## [Task instructions]
Report how many lines of the records below include the word "dropdown". Give nothing but the number.

## [Records]
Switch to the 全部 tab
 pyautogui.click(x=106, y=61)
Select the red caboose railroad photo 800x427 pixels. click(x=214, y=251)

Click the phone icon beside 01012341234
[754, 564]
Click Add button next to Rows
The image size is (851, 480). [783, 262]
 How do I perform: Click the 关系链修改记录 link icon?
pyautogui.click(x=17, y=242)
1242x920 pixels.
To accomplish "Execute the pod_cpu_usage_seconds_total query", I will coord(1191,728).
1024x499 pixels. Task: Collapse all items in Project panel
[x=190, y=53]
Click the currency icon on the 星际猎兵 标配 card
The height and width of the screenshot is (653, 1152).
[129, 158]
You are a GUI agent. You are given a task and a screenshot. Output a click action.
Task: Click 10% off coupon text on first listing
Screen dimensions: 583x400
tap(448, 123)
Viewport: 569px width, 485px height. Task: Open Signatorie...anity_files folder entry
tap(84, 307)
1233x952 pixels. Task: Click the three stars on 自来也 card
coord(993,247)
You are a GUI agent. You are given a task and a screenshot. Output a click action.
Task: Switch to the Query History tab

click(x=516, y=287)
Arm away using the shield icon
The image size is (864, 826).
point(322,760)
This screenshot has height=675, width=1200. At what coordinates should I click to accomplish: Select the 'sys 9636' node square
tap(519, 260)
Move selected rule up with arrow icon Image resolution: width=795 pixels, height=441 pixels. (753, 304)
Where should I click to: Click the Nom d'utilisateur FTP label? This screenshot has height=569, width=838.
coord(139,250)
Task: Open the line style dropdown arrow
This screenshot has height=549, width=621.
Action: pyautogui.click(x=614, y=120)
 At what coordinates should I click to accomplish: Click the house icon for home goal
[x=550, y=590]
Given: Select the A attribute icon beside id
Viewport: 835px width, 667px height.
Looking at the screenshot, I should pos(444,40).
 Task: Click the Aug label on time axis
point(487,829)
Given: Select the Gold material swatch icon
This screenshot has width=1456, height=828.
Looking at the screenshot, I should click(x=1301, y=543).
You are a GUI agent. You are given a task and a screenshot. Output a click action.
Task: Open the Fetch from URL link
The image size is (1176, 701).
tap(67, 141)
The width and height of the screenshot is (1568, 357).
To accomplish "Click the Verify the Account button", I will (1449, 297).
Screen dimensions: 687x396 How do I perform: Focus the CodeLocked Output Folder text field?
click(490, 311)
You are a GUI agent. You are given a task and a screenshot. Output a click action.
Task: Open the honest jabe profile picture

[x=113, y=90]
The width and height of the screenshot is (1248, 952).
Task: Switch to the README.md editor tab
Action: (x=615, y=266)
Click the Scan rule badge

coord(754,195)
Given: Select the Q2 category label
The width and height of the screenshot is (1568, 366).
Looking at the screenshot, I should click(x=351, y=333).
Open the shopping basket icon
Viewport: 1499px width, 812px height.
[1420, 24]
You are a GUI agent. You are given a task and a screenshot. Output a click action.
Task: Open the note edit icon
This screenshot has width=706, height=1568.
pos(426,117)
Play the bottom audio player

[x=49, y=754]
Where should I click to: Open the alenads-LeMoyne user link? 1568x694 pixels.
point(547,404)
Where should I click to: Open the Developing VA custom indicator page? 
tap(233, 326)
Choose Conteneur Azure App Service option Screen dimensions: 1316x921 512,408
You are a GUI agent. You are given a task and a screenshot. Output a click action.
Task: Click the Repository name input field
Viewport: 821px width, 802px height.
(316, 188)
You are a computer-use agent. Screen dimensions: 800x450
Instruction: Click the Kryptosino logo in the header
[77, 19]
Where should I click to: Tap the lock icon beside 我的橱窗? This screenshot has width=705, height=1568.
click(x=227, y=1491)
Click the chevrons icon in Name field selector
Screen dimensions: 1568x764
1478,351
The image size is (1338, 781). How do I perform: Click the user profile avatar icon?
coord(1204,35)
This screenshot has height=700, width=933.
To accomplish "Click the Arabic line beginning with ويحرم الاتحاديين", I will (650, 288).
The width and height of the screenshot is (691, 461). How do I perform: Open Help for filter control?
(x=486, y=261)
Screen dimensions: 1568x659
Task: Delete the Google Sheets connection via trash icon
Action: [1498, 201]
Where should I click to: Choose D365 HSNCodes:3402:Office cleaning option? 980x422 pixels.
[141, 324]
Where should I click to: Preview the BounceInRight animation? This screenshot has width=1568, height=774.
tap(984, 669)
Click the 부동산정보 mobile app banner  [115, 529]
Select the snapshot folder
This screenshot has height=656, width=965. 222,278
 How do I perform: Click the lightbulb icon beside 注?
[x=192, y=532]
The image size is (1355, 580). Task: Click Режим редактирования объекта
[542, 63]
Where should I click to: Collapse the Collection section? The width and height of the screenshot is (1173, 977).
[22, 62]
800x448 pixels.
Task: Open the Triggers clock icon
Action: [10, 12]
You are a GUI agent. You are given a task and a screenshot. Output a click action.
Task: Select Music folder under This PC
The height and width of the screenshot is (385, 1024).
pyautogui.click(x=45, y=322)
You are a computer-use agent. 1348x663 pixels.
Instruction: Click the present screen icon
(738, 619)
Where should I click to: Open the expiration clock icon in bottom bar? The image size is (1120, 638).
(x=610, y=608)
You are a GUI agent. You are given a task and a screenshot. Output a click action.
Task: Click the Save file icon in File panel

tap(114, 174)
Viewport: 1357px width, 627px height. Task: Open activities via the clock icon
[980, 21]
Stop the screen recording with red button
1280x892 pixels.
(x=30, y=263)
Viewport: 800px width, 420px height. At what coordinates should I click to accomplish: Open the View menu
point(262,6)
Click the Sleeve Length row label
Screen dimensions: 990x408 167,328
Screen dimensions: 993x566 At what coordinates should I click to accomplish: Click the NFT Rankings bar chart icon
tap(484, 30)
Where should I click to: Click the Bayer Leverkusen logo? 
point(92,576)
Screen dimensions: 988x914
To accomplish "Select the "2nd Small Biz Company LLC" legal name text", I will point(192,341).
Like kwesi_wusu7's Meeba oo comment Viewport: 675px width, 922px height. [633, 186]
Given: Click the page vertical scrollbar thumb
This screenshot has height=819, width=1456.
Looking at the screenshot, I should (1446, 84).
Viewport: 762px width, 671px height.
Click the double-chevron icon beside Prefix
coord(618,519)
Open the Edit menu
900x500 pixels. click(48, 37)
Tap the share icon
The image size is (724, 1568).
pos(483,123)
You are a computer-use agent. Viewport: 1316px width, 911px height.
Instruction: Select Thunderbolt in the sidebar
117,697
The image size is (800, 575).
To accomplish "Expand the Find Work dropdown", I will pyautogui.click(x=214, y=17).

## [Result of the task]
2